[Collected data entries]

Segment Open

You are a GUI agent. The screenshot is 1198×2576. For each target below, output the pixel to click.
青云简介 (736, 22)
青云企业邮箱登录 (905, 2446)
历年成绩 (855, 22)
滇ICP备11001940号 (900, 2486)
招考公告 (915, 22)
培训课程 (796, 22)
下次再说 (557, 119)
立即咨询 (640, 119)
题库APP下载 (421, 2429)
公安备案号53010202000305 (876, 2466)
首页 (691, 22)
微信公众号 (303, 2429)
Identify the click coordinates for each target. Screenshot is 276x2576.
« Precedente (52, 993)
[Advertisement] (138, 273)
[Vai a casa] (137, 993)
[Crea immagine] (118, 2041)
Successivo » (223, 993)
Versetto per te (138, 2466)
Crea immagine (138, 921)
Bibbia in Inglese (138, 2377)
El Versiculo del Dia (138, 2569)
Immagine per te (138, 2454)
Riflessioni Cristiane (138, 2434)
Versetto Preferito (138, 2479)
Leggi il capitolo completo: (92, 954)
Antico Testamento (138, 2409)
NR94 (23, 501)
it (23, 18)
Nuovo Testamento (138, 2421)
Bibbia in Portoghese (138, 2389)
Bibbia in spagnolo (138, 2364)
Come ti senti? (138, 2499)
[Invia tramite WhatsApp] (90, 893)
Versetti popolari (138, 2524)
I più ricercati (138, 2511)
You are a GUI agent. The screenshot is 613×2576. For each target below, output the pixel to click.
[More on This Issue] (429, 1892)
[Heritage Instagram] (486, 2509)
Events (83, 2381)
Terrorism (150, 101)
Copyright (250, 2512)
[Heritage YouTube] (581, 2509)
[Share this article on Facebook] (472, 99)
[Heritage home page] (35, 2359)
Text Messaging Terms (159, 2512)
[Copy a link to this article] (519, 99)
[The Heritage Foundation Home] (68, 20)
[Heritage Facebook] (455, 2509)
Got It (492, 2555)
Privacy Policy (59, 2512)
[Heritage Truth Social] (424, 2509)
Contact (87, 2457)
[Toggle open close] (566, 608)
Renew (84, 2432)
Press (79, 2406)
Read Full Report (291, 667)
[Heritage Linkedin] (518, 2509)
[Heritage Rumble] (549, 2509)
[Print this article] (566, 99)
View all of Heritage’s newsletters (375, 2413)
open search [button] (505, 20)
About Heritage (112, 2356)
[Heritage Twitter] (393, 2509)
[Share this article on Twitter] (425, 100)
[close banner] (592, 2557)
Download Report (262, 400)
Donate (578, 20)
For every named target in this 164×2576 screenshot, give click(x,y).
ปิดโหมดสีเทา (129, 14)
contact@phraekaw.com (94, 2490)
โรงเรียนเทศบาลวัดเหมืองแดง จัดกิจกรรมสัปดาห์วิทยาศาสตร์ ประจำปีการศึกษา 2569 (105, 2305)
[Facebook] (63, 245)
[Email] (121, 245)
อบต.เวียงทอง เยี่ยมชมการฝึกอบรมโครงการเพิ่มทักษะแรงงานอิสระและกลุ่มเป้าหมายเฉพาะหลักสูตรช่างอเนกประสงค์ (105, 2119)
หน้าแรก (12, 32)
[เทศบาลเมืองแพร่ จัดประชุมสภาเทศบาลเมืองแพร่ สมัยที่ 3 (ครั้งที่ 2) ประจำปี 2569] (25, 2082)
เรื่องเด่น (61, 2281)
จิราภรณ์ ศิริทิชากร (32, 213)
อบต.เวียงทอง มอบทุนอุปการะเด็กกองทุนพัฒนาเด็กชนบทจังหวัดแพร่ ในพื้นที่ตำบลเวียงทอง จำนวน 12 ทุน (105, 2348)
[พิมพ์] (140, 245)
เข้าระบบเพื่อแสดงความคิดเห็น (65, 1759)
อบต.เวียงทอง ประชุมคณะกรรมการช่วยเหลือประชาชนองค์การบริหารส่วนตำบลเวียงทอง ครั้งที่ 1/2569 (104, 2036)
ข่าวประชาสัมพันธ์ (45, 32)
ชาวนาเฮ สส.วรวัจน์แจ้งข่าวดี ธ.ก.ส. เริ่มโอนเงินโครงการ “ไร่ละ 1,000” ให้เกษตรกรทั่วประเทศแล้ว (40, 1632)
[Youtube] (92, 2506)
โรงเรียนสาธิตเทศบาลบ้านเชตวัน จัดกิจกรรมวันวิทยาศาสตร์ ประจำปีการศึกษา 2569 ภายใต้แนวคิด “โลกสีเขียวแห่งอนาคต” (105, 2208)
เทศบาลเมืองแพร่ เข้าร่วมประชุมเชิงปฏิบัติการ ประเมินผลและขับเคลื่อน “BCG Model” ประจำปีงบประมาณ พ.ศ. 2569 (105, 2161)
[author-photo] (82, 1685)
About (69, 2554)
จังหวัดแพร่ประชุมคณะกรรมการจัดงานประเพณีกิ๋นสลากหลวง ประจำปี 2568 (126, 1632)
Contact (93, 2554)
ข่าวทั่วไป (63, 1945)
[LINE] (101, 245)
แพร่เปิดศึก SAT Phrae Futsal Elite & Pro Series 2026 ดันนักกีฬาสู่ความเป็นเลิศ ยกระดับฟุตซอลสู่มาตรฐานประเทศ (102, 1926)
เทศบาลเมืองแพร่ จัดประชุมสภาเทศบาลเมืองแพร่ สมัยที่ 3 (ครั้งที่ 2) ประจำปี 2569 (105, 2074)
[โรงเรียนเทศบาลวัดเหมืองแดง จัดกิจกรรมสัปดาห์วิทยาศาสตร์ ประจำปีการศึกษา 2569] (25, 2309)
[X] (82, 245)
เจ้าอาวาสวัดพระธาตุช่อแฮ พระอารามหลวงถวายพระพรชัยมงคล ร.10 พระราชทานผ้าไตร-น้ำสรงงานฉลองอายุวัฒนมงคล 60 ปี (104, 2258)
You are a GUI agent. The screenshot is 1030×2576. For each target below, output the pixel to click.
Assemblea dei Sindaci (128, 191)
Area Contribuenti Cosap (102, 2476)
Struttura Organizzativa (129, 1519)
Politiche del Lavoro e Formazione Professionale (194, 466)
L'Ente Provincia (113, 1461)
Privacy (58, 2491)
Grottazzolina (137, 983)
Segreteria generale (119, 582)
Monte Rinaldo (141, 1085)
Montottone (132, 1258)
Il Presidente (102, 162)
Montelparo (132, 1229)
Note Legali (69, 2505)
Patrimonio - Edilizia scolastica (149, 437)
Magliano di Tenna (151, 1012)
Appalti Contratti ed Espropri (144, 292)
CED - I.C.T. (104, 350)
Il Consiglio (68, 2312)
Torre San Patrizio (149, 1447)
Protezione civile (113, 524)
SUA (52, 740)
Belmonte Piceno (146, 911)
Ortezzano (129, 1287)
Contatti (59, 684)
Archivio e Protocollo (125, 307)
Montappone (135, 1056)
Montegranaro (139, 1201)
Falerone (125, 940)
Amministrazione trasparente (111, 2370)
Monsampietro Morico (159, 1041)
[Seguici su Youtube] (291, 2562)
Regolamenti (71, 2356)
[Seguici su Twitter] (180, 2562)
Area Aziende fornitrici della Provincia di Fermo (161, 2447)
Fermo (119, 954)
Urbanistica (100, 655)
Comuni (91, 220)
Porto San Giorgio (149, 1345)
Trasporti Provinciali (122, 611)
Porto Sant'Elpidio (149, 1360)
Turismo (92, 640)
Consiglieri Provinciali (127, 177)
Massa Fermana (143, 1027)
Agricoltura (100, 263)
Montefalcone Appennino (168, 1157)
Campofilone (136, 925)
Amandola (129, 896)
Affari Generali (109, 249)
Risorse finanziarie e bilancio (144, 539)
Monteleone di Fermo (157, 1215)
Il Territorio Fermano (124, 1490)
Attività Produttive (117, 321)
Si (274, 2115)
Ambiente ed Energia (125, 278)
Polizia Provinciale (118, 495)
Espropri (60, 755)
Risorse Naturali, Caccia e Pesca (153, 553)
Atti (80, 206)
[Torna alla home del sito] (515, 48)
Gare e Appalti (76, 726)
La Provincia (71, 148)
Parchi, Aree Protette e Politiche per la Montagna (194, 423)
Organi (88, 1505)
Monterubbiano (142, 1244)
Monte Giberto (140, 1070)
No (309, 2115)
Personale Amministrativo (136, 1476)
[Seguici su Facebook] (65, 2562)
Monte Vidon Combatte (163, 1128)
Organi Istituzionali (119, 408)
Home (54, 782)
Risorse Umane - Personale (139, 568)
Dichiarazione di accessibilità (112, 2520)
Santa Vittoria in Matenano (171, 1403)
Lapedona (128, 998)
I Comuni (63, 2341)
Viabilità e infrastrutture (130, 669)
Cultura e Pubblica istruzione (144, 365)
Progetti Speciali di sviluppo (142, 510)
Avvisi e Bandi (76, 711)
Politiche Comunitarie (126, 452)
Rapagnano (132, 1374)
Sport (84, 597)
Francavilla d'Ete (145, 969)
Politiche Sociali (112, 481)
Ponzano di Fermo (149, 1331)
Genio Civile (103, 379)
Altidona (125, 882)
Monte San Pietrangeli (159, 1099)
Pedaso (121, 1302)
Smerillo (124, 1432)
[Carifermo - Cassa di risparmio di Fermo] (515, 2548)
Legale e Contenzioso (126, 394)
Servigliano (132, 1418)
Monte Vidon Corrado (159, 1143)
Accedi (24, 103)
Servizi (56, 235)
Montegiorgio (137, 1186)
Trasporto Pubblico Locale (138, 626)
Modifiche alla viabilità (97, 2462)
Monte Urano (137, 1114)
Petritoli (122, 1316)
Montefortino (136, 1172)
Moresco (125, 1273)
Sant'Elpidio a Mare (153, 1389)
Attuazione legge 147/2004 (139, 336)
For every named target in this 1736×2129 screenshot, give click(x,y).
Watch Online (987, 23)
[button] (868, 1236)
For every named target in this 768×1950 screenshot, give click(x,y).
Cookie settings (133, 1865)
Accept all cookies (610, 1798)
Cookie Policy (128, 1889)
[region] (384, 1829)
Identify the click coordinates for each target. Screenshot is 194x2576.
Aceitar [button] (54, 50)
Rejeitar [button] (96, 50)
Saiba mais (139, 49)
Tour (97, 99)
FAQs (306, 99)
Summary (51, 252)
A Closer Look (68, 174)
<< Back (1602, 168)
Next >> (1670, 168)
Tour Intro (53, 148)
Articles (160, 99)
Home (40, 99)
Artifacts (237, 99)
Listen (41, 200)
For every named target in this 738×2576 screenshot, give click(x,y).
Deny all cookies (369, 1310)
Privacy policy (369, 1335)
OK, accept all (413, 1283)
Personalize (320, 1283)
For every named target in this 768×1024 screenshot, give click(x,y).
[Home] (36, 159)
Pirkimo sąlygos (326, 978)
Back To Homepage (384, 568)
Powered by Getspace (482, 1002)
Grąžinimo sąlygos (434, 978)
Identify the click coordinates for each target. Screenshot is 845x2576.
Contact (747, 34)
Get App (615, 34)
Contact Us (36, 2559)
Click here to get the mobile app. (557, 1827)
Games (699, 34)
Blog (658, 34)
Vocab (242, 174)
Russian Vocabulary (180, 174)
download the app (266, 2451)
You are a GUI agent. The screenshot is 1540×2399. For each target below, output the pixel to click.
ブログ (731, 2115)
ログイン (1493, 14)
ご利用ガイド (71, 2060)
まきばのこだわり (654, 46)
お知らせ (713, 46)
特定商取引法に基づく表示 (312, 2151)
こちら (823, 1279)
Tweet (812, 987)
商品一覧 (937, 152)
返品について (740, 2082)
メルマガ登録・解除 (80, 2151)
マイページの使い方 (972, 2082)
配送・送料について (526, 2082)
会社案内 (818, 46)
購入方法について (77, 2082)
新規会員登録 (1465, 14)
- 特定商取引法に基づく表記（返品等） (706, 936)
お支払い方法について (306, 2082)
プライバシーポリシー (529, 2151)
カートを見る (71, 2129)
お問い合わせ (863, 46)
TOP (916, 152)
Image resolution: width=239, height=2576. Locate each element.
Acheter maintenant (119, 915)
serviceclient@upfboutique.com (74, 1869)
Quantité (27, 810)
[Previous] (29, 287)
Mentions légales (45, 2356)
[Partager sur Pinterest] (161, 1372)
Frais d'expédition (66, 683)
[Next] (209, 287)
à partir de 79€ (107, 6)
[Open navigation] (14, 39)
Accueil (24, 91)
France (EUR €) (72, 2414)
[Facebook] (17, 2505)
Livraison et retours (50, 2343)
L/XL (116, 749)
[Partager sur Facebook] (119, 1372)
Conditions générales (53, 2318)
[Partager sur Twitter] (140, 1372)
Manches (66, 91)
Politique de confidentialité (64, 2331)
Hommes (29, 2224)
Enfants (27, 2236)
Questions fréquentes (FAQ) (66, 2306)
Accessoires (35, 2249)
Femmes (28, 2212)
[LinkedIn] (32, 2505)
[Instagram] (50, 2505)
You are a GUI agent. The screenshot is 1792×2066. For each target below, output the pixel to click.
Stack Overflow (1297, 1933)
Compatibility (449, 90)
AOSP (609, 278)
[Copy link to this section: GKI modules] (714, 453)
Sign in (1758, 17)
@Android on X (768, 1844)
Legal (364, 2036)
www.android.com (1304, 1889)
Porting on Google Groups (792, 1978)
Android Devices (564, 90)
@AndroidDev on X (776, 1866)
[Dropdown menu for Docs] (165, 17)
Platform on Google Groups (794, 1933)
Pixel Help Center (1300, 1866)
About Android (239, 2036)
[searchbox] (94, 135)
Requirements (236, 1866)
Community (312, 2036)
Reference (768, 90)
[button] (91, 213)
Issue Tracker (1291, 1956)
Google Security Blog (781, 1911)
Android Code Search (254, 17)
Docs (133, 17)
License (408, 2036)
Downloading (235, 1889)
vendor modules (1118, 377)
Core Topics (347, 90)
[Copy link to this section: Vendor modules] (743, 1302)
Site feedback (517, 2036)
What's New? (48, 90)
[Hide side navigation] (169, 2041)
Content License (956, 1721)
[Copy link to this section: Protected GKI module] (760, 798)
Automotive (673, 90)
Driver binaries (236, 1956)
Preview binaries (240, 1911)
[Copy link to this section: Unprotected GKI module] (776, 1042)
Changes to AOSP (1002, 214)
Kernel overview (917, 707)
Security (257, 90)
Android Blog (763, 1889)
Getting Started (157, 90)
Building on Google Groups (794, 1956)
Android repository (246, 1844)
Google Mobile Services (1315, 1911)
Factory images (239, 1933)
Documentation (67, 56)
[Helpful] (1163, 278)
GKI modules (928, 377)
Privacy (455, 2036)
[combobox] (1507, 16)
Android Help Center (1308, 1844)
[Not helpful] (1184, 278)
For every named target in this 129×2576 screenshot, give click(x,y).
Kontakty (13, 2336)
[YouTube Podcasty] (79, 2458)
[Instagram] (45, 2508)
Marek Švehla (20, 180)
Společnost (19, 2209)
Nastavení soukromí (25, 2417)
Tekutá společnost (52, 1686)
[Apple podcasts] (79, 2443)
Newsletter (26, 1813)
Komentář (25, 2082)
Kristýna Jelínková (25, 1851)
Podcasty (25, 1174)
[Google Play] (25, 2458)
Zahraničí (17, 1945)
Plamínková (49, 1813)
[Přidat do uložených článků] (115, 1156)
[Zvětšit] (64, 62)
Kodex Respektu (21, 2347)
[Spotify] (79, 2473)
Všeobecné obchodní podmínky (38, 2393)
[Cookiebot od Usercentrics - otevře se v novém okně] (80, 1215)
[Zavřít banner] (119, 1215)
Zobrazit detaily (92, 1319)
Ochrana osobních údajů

Segment Closed

Your answer should be the lines above, from the line containing "contact@phraekaw.com (94, 2490)" up to and including the line containing "Segreteria generale (119, 582)", reproduced exactly and with nothing else.

contact@phraekaw.com (94, 2490)
โรงเรียนเทศบาลวัดเหมืองแดง จัดกิจกรรมสัปดาห์วิทยาศาสตร์ ประจำปีการศึกษา 2569 (105, 2305)
[Facebook] (63, 245)
[Email] (121, 245)
อบต.เวียงทอง เยี่ยมชมการฝึกอบรมโครงการเพิ่มทักษะแรงงานอิสระและกลุ่มเป้าหมายเฉพาะหลักสูตรช่างอเนกประสงค์ (105, 2119)
หน้าแรก (12, 32)
[เทศบาลเมืองแพร่ จัดประชุมสภาเทศบาลเมืองแพร่ สมัยที่ 3 (ครั้งที่ 2) ประจำปี 2569] (25, 2082)
เรื่องเด่น (61, 2281)
จิราภรณ์ ศิริทิชากร (32, 213)
อบต.เวียงทอง มอบทุนอุปการะเด็กกองทุนพัฒนาเด็กชนบทจังหวัดแพร่ ในพื้นที่ตำบลเวียงทอง จำนวน 12 ทุน (105, 2348)
[พิมพ์] (140, 245)
เข้าระบบเพื่อแสดงความคิดเห็น (65, 1759)
อบต.เวียงทอง ประชุมคณะกรรมการช่วยเหลือประชาชนองค์การบริหารส่วนตำบลเวียงทอง ครั้งที่ 1/2569 (104, 2036)
ข่าวประชาสัมพันธ์ (45, 32)
ชาวนาเฮ สส.วรวัจน์แจ้งข่าวดี ธ.ก.ส. เริ่มโอนเงินโครงการ “ไร่ละ 1,000” ให้เกษตรกรทั่วประเทศแล้ว (40, 1632)
[Youtube] (92, 2506)
โรงเรียนสาธิตเทศบาลบ้านเชตวัน จัดกิจกรรมวันวิทยาศาสตร์ ประจำปีการศึกษา 2569 ภายใต้แนวคิด “โลกสีเขียวแห่งอนาคต” (105, 2208)
เทศบาลเมืองแพร่ เข้าร่วมประชุมเชิงปฏิบัติการ ประเมินผลและขับเคลื่อน “BCG Model” ประจำปีงบประมาณ พ.ศ. 2569 (105, 2161)
[author-photo] (82, 1685)
About (69, 2554)
จังหวัดแพร่ประชุมคณะกรรมการจัดงานประเพณีกิ๋นสลากหลวง ประจำปี 2568 (126, 1632)
Contact (93, 2554)
ข่าวทั่วไป (63, 1945)
[LINE] (101, 245)
แพร่เปิดศึก SAT Phrae Futsal Elite & Pro Series 2026 ดันนักกีฬาสู่ความเป็นเลิศ ยกระดับฟุตซอลสู่มาตรฐานประเทศ (102, 1926)
เทศบาลเมืองแพร่ จัดประชุมสภาเทศบาลเมืองแพร่ สมัยที่ 3 (ครั้งที่ 2) ประจำปี 2569 (105, 2074)
[โรงเรียนเทศบาลวัดเหมืองแดง จัดกิจกรรมสัปดาห์วิทยาศาสตร์ ประจำปีการศึกษา 2569] (25, 2309)
[X] (82, 245)
เจ้าอาวาสวัดพระธาตุช่อแฮ พระอารามหลวงถวายพระพรชัยมงคล ร.10 พระราชทานผ้าไตร-น้ำสรงงานฉลองอายุวัฒนมงคล 60 ปี (104, 2258)
You are a GUI agent. The screenshot is 1030×2576. For each target below, output the pixel to click.
Assemblea dei Sindaci (128, 191)
Area Contribuenti Cosap (102, 2476)
Struttura Organizzativa (129, 1519)
Politiche del Lavoro e Formazione Professionale (194, 466)
L'Ente Provincia (113, 1461)
Privacy (58, 2491)
Grottazzolina (137, 983)
Segreteria generale (119, 582)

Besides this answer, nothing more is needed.